New York Institute of Technology (NYIT) implemented a predictive analytics model in collaboration with its counselling staff to identify at-risk students with a high degree of accuracy. The model aimed at increasing student retention in the first year of their studies. It helps identify students in need of support and share the information to support counsellors in their work. Around 74% of students who dropped out were marked ‘At risk’ by the model.
The process included mining the relevant data, running the analytics, and displaying the output in a format that was helpful to the counselling staff. The results dashboard included a simple table, with
one line on each student, their probability to return to their studies the following year, the percentage of confidence in that prediction from the model, and, most importantly, the reasons for the prediction. This provided the counsellor a basis for a conversation with the student about their situation and future plans.
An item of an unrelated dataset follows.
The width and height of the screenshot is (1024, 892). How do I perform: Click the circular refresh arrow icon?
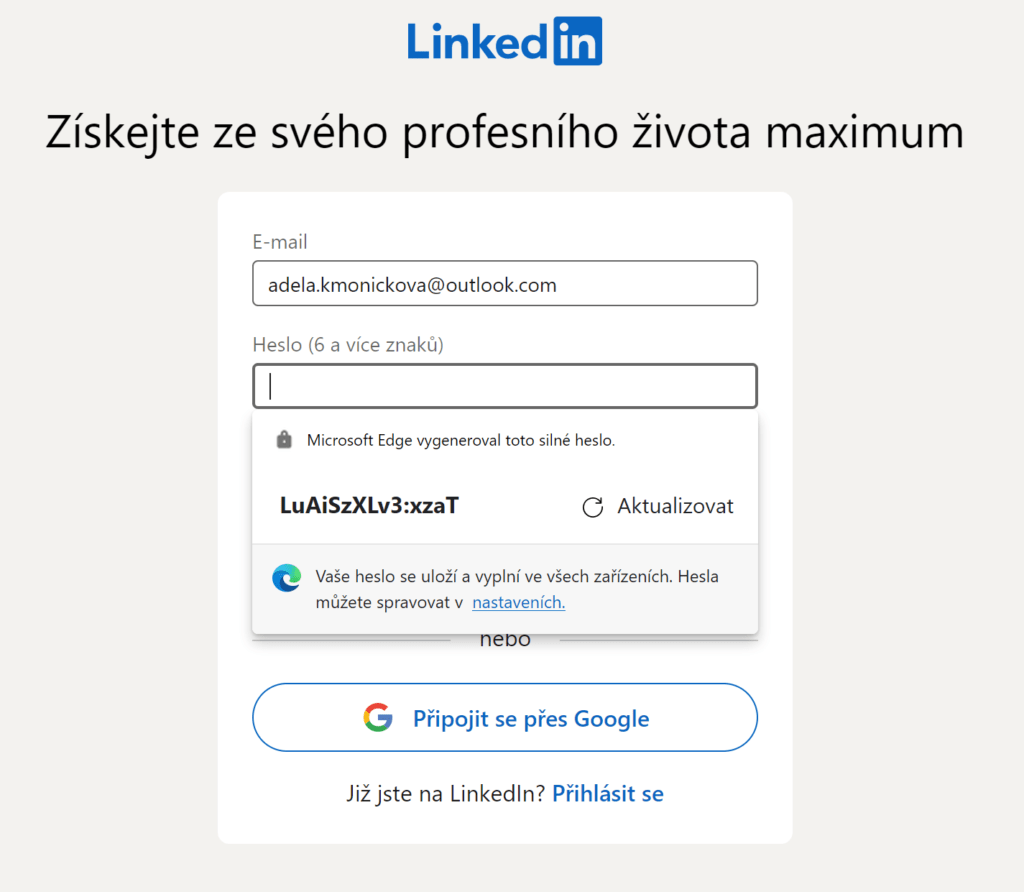coord(593,507)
Improve interdepartmental communication
Data silos exist across campuses. Programs have various data coming in from disparate sources, which makes data sharing difficult in the absence of appropriate tools. Using data analytics along with good, structured reporting software can help build a collaborative data approach that immensely benefits an organization.
Sharing relevant data can help save resources. For instance, if enrollment in the natural sciences program is declining while the biological sciences are growing, institutions can maybe think of combining these programs. While the appeals for these subjects are different, they are similar in many ways, and the differences can be addressed in the way the program is being marketed.
Make informed choices backed by data
Deciding where to pursue our education is one of the most significant decisions in life. Students usually spend months, if not years researching their options. A public fact report, assembling the different data sets about class sizes, tuition, student-teacher ratio, and outcomes, would be a great initiative to help your prospects take the right decision.
Educational institutions can also put these data sets to work while tracking their enrollment trends. These data can help you understand everything about students applying, enrolling, and graduating. This is critical when it comes to the planning and recruiting process. For instance, a dip in enrollment for a particular demographic in a course can signify an underlying problem.
Learning analytics helps take the first step toward a resolution, which is identifying the existence of an issue. Once the organization can identify the issue, they can bring in their internal team or institutional research department to determine the cause and resolve the problem. Another scope of use for this data lies in targeted marketing approaches. If the location of students who apply and get enrolled in the institution is identified, the university can flexibly improve the offerings in these targeted areas.
Leveraging data analytics in your institution starts with a solid action plan. You will need to first create clear-cut goals regarding the data sets analyzed and the use of this evaluated data. You’ll also need your employees on board with the data platform and strategies you are planning and how they are to be used. It also includes creating data accessibility based on appropriate permissions and data organization requirements. Most important of all, choose the right development partner!